Devenue malgré elle une icône, grâce à la télé et cette émission devenue culte «7 sur 7» créée en 81 et qu’elle a animée jusqu’en 97, elle est aujourd’hui encore dans toutes les mémoires, ayant réuni chaque dimanche entre six et douze millions de téléspectateurs.
Elle y a reçu des personnalités de tous bords, politiques, intellectuels, chanteurs, musiciens, scientifiques, sportifs… Ses grandes qualités : La curiosité de l’autre, sa façon de leur faire dire des choses qu’ils n’avaient jamais dites avant, sans jamais les critiquer, les agresser, les couper, les piéger, ce qui est, hélas, souvent le cas aujourd’hui.
Jamais dupe de leurs propos, surtout chez les politiques, sans se faire d’illusions, elle se contentait de les jauger et non de les juger, même si pour certains, elle ne mâche pas ses mots, faisant des portraits sans concessions et avouant avoir été parfois déçue par leur attitude et leur passé.
A aucun moment elle ne règle ses comptes mais raconte les moments qu’elle a vécus, plus ou moins rapprochés avec certains comme cette soirée des élections où Mitterrand a été élu, qu’elle a passé en toute intimité avec lui, son ex-mari Yvan Levaï et quelques amis choisis.
Le moment fondateur de son amour pour la politique a été lors du débat Michel Debré-Pierre Mendès-France, d’où est née son admiration pour ce dernier.
Foncièrement de gauche, même si elle en fut chahutée – car issue d’une famille juive et riche – elle tient à préciser qu’elle est «une vraie française et profondément juive même» si, en même temps, elle se trouve « inaboutie et incomplète» !
Elle se définit ainsi : «je suis femme, mère, française, juive, de gauche, journaliste et plutôt dans cet ordre».
Son enfance a été sinon chaotique, du moins mouvementée, née à New-York dans un ménage instable, une mère pas prolixe en câlins mais trop protectrice, et un père disparu trop tôt.
Intéressée très tôt par le journalisme, elle s’est battue pour arriver à ses fins dans ce milieu tenu alors par des hommes machos à souhait.

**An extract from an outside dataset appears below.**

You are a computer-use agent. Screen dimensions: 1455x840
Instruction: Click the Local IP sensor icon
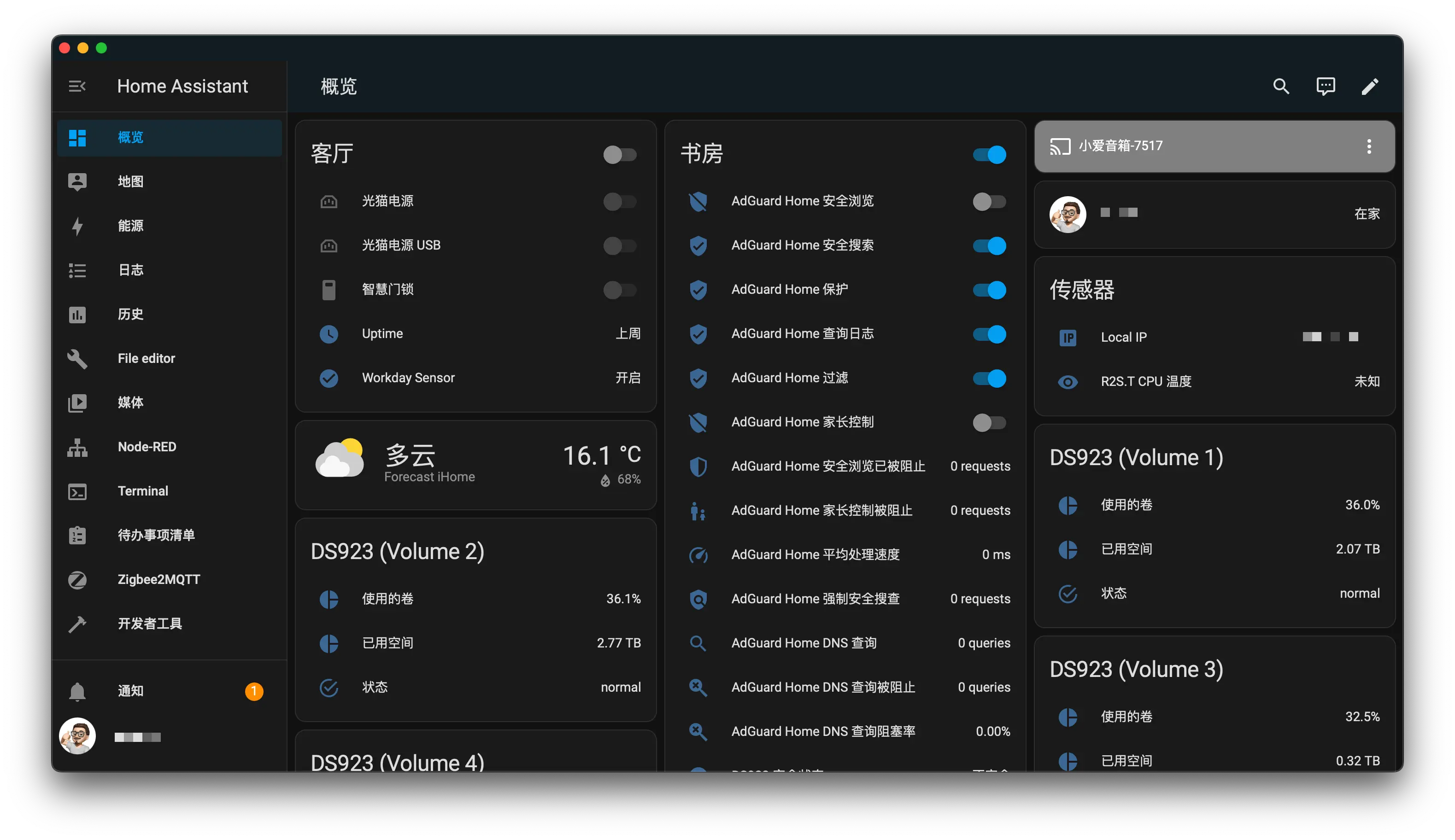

Ce ne fut pas un long fleuve tranquille mais elle n’a jamais rien lâché, même si elle fut «virée» par Patrick Lelay, homme cynique, violent, caractériel, Nonce Paoli achevant le travail par manque de courage.
Rencontre au festival de Ramatuelle
Elle nous brosse de mini-portraits de quelques-uns de ses invités et nous raconte des anecdotes avec humour comme sa rencontre avec Berlusconi, vraiment prêt à tout pour qu’elle le rejoigne sur la 5, ce qu’elle refusa catégoriquement car pas un seul instant dupe de cet homme au antécédents douteux.
Bien entendu, elle ne pouvait passer sous silence «L’affaire DSK» car le lecteur n’aurait pas compris. Mais c’est à la toute fin du livre et elle se contente de livrer des faits sans pathos, sans entrer dans l’intime, sans acrimonie, avouant sa naïveté, sa crédulité, son manque de lucidité. Ce fut un épisode terrible de sa vie mais dont elle se remit, son caractère étant de regarder devant elle avec optimisme.
Elle dresse un portrait édifiant de la politique française, du journalisme aussi et ce qu’il est devenu avec les réseaux sociaux, les scoops à tout prix, les fameuses «fake news» et autres «éditions spéciales» qui n’ont rien de spécial.
Ce livre est passionnant, magnifiquement écrit, plein d tendresse pour les gens qu’elle aime et admire avec, en fin de parcours, le bonheur retrouvé, la renaissance et l’espoir en la vie.
«Les souvenirs – conclue-t-elle – servent à baliser le temps et borner le présent»
Son seul regret, en quelque sorte un mea culpa, d’avoir souvent fait passer sa passion au détriment de sa vie de femme et de mère.
Portrait d’une femme courageuse, passionnée, sensible, naïve souvent mais sincère, lucide, élégante et exemplaire.